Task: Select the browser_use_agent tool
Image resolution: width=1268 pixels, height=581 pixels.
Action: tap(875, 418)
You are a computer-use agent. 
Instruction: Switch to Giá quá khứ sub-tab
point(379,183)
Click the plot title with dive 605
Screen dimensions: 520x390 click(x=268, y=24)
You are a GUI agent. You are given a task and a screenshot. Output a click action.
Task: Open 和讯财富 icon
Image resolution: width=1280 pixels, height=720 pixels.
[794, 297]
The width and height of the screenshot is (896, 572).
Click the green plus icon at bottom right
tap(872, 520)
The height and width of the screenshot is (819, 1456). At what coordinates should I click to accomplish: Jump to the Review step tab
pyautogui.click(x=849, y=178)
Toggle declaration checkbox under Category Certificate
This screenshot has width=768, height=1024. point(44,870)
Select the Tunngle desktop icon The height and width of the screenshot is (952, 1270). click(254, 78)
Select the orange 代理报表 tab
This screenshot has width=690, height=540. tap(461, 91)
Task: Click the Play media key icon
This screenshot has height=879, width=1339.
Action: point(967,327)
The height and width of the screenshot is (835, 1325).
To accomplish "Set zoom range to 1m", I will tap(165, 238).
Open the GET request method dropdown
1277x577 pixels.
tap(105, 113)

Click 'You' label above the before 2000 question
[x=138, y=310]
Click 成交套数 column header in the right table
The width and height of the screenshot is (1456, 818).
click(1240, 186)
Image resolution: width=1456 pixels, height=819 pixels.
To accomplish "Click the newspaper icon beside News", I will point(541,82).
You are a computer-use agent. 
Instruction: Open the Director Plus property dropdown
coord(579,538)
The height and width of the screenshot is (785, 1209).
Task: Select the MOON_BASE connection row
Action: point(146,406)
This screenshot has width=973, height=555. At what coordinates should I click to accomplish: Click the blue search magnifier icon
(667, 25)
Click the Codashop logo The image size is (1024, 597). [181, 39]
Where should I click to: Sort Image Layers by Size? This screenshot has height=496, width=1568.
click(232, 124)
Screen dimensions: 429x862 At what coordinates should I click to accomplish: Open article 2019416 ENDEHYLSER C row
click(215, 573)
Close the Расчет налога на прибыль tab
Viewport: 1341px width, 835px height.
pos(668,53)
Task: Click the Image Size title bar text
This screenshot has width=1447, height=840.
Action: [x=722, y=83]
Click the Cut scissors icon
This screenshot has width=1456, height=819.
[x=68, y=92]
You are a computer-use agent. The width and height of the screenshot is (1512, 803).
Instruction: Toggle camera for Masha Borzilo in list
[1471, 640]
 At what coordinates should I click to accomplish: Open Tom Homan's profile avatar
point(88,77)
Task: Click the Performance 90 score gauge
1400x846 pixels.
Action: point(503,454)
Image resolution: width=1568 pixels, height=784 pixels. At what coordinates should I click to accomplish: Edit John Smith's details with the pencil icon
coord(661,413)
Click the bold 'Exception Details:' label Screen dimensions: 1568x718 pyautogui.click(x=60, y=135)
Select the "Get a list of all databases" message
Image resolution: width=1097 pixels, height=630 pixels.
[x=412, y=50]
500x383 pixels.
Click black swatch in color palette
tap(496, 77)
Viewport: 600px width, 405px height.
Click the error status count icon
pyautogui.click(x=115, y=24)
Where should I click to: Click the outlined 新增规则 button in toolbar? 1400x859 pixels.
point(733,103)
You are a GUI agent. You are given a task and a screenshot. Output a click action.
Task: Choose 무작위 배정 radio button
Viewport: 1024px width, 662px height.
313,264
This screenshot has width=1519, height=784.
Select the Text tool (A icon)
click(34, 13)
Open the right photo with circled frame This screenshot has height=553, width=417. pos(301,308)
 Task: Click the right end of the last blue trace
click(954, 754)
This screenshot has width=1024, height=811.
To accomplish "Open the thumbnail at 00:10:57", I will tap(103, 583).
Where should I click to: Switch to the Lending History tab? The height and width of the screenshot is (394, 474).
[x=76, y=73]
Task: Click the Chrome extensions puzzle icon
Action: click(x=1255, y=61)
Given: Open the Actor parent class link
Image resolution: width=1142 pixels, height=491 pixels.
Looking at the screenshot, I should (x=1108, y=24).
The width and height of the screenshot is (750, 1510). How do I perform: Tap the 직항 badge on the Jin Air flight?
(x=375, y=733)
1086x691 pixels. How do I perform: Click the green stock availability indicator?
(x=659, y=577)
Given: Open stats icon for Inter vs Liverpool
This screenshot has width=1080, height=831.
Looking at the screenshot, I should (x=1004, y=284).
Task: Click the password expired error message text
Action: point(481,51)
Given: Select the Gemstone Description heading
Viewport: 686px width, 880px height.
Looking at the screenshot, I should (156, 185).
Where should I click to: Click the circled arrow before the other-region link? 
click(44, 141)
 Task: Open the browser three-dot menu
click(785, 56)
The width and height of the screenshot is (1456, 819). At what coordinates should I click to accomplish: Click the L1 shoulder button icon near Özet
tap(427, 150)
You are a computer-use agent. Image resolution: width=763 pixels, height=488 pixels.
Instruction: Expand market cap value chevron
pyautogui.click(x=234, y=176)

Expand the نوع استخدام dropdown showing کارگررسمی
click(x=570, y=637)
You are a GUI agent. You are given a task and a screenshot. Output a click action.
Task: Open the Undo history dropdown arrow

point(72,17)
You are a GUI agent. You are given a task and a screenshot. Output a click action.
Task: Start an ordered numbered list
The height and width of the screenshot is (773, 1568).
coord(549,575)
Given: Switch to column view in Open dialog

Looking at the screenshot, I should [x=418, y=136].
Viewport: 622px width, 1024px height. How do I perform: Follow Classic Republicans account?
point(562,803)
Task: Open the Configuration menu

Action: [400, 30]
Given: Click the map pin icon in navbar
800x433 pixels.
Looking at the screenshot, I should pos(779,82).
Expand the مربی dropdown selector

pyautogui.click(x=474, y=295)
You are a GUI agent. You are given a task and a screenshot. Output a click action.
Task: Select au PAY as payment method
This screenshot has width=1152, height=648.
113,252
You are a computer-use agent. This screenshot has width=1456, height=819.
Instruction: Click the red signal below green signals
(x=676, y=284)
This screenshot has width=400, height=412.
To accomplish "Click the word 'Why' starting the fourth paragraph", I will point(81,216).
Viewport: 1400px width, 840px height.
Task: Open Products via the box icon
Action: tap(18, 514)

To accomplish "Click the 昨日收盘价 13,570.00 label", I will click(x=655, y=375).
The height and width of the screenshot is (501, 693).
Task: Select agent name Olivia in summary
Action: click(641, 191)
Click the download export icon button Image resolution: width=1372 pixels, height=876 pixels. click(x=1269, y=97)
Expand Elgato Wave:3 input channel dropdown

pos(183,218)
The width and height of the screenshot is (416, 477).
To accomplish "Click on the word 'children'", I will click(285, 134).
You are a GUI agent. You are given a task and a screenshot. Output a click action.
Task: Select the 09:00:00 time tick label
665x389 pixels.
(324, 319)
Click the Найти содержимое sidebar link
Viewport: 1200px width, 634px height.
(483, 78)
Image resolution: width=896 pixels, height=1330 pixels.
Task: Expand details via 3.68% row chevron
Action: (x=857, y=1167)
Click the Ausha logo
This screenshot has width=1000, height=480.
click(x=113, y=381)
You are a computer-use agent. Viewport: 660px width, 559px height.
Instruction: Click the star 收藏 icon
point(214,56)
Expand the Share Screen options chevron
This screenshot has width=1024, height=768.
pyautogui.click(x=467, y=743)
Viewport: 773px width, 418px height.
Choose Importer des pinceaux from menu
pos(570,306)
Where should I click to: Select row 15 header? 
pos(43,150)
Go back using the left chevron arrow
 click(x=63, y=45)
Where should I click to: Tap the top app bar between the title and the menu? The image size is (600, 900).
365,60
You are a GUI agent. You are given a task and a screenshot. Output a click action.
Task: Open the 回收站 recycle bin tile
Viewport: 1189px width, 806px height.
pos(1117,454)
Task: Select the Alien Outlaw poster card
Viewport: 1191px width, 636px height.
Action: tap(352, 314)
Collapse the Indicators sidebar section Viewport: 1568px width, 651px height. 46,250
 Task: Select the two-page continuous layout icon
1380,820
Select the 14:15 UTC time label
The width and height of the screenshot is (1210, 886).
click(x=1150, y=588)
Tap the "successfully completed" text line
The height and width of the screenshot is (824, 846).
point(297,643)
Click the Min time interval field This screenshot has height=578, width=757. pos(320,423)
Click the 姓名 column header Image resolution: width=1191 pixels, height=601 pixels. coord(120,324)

━━━━━━━━━━━━━━━━━━━━

-- Goal --
Format everything from the line containing "Collapse the Indicators" down to the end of the material above as a JSON list of strings, one string per line, leaving out any blank lines.

-- Written answer --
[
  "Collapse the Indicators sidebar section Viewport: 1568px width, 651px height. 46,250",
  " Task: Select the two-page continuous layout icon",
  "1380,820",
  "Select the 14:15 UTC time label",
  "The width and height of the screenshot is (1210, 886).",
  "click(x=1150, y=588)",
  "Tap the \"successfully completed\" text line",
  "The height and width of the screenshot is (824, 846).",
  "point(297,643)",
  "Click the Min time interval field This screenshot has height=578, width=757. pos(320,423)",
  "Click the 姓名 column header Image resolution: width=1191 pixels, height=601 pixels. coord(120,324)"
]